1. Computable vs. Computably Enumerable

Let’s start with two fundamental concepts that define what we can and cannot solve algorithmically. Computable Problems (also called “decidable”):

  • There exists a Turing machine that always halts and gives the correct answer (YES or NO)
  • No matter what input you give it, the machine will eventually stop and tell you the answer
  • Example: “Is this number even?” - We can always determine this in finite time Computably Enumerable (c.e.) Problems:
  • There exists a Turing machine that halts with YES when the answer is YES
  • But when the answer is NO, the machine might run forever - we never get a definitive “NO”
  • Example: “Does this Turing machine halt on this input?” - If it halts, we’ll eventually see it stop. But if it doesn’t halt, our simulation will run forever waiting Key insight: A language is decidable if and only if both the language AND its complement are computably enumerable. Think of it this way - we need to be able to recognize both when something IS in the language and when it ISN’T.

2. Two Classic Undecidable Problems

The Halting Problem: Given a machine M and input w, does M halt on w? The Acceptance Problem: Given a machine M and input w, does M accept w? These might seem similar, but there’s a subtle difference. The Acceptance Problem asks not just whether the machine stops, but whether it stops in an accepting state. Both problems are computably enumerable but not decidable. Their complements are not computably enumerable, which is why they’re undecidable. These serve as our “benchmark” hard problems - we prove other problems are undecidable by showing they’re at least as hard as these.

3. How Reductions Work

Here’s the key strategy for proving undecidability: To prove Problem B is undecidable, we show that if we could solve B, then we could solve Problem A - where A is already known to be undecidable. Since A is impossible, B must be impossible too. It’s like saying “if you could do the impossible thing B, then you could do this other impossible thing A that we already know is impossible.” Example: Proving the Acceptance Problem is undecidable using the Halting Problem.

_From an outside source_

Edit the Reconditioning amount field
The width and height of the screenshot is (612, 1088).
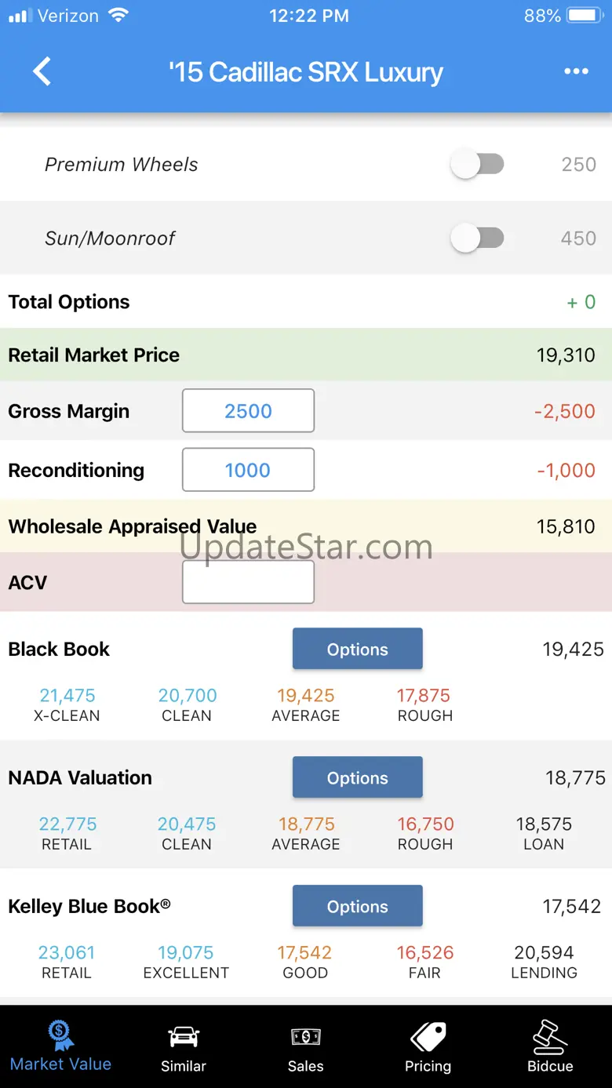[x=248, y=470]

  1. Start with an instance of the Halting Problem: “Does machine M halt on input w?”
  2. Construct a new machine M’ that works as follows:
    • M’ completely ignores whatever input it receives
    • Instead, M’ internally simulates M running on w (w is hardcoded)
    • If M halts on w, then M’ accepts (regardless of its input)
    • If M doesn’t halt on w, then M’ runs forever
  3. Now we ask the Acceptance Problem: “Does M’ accept the empty string?”
  4. The answer is YES if and only if M halts on w

So we’ve transformed any Halting Problem instance into an Acceptance Problem instance. If we could solve the Acceptance Problem, we could solve the Halting Problem - but we know that’s impossible. Therefore, the Acceptance Problem is also undecidable.

4. Rice’s Theorem - The Ultimate Shortcut

Rice’s Theorem is incredibly powerful because it eliminates entire families of problems at once: Statement: Every non-trivial property of the language recognized by a Turing machine is undecidable.

  • If you ask any meaningful question about a program’s behavior (its accepted language), and
  • That question isn’t universally true or universally false,
  • Then there is no algorithm that always decides it correctly. What this means:
  • “Non-trivial” = some machines have the property, others don’t (not all machines have it, not all machines lack it)
  • “Property of the language” = the property depends only on what strings the machine accepts, not on how the machine is constructed Why these examples are undecidable:
  • “Does this machine accept nothing?” - Some machines accept nothing, others accept something → undecidable by Rice’s theorem
  • “Does this machine accept only finitely many strings?” - Some machines accept finite languages, others infinite → undecidable by Rice’s theorem Why this example doesn’t apply:
  • “Does this machine have exactly 5 states?” - This is about the machine’s construction/description, not about what language it recognizes. Two different machines with different numbers of states could recognize the same language.